The MEPs cited many reasons for all these containers falling overboard. Amongst them was ‘shoddy workmanship’ by those involved in stowing containers, reporting that many containers were lost from short sea ships which ‘often’ released the lashings prior to the ship entering port.Another reason suggested by the MEPs for containers being lost at sea was that they were mis-declared and were overweight. Misdeclaration of the cargo mass is a serious problem and the MEPs again demanded that containers were weighed at the port prior to loading.
As the Club has repeatedly advised, responsibility for providing accurate gross mass information rests with the shipper/consolidator and thus arguably catching mis-declaration at the port is too late. This is clearly so, but in intermodal transport mandating the opportunity to validate weight at this nodal point is one the Club would support, with the knowledge that all transport contracts allow recovery of costs from malfeasors.
Wrongly declared containers can present the ship planners with a serious problem, as they could be stowed higher or lower in a deck stack than would be correct for their actual mass. A container with a mass larger than those below them will adversely affect the stack’s stability and should be avoided, but equally a container with a smaller mass can compromise stability calculations. Thus, the Club would assert that the risks relate to under and over weight declarations – and the impact is felt as much on land as at sea.
In addition to training for the those involved in lashing containers, one solution suggested by the MEPs was that every container should be equipped with a beacon that would allow it to be located when it was in the sea to alert nearby ships and smaller vessels of its presence so that it could be avoided or recovered. The beacon could also be used to identify the owner so that a penalty could be levied against them for any salvage and clean up costs.

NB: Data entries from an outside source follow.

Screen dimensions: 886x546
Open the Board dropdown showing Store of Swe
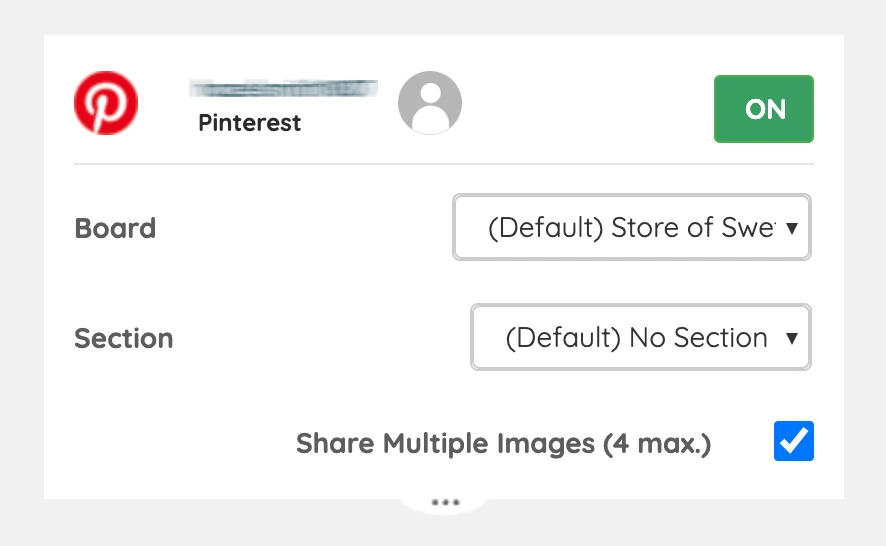(x=632, y=227)
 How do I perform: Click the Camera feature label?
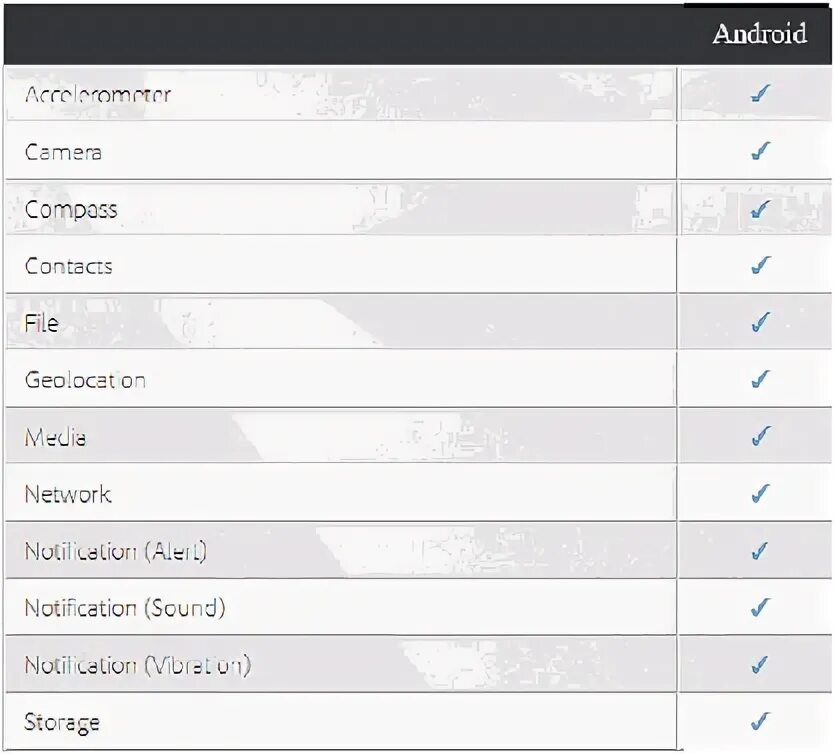pyautogui.click(x=63, y=152)
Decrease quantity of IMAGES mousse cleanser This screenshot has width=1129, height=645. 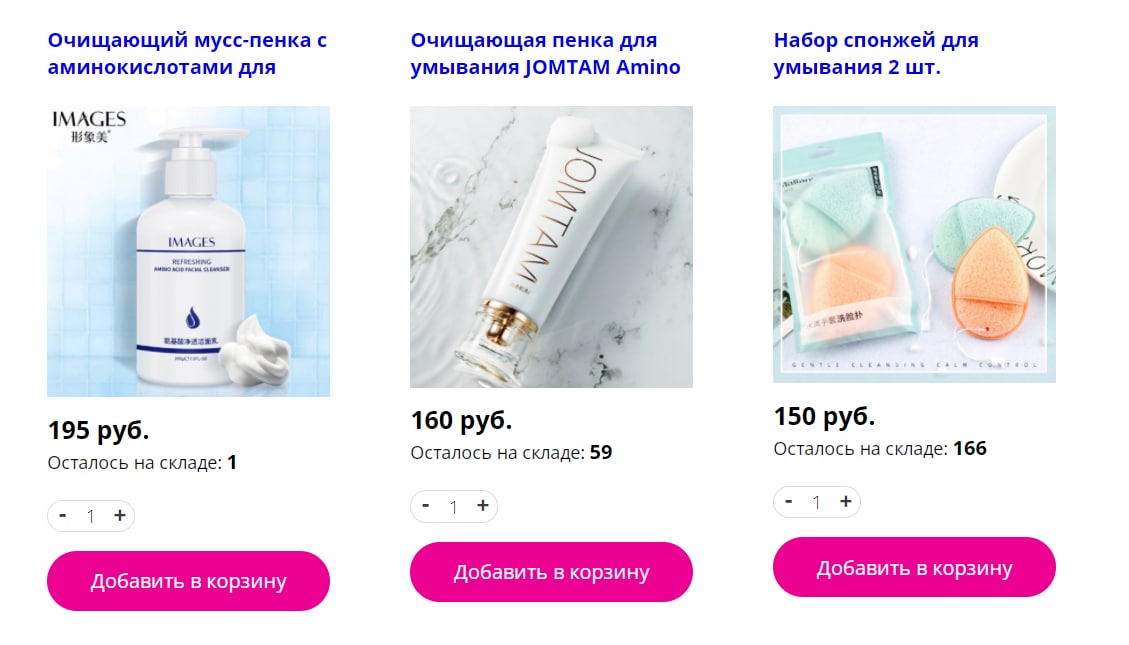(63, 515)
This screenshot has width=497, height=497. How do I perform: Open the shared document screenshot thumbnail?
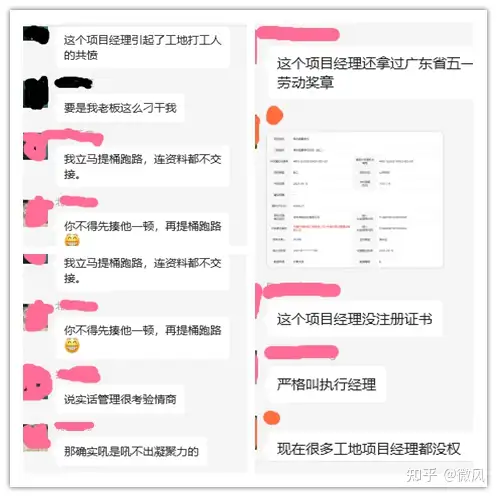tap(355, 200)
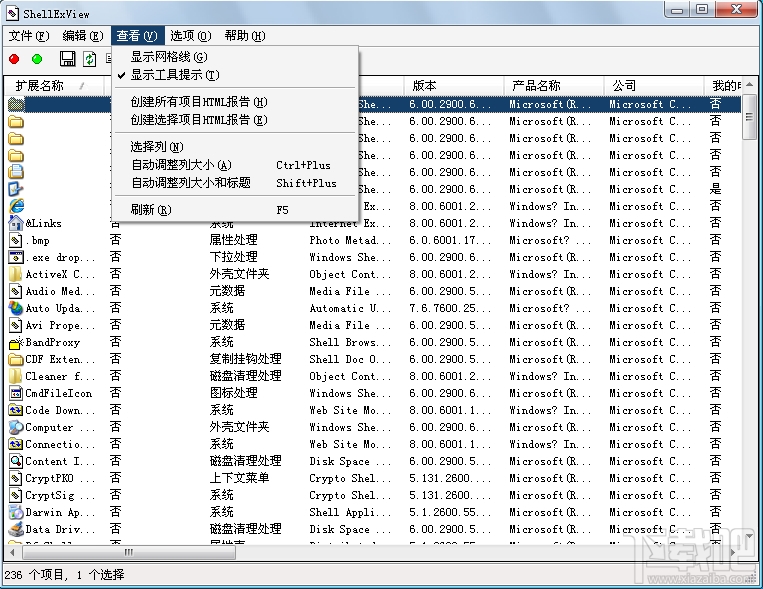Click the red disable selected items icon

14,60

The European Commission replied stating that there were European Directives (2004/35, 2005/35 and 2009/20) that covered insurance risks, compensation and penalties. Furthermore the Commission felt that every action should be taken to protect the world’s seafarers and the proper forum for such action was the International Maritime Organisation, despite the MEPs assertions that the IMO had ‘to be one of the slowest international organisations the world has ever come across’.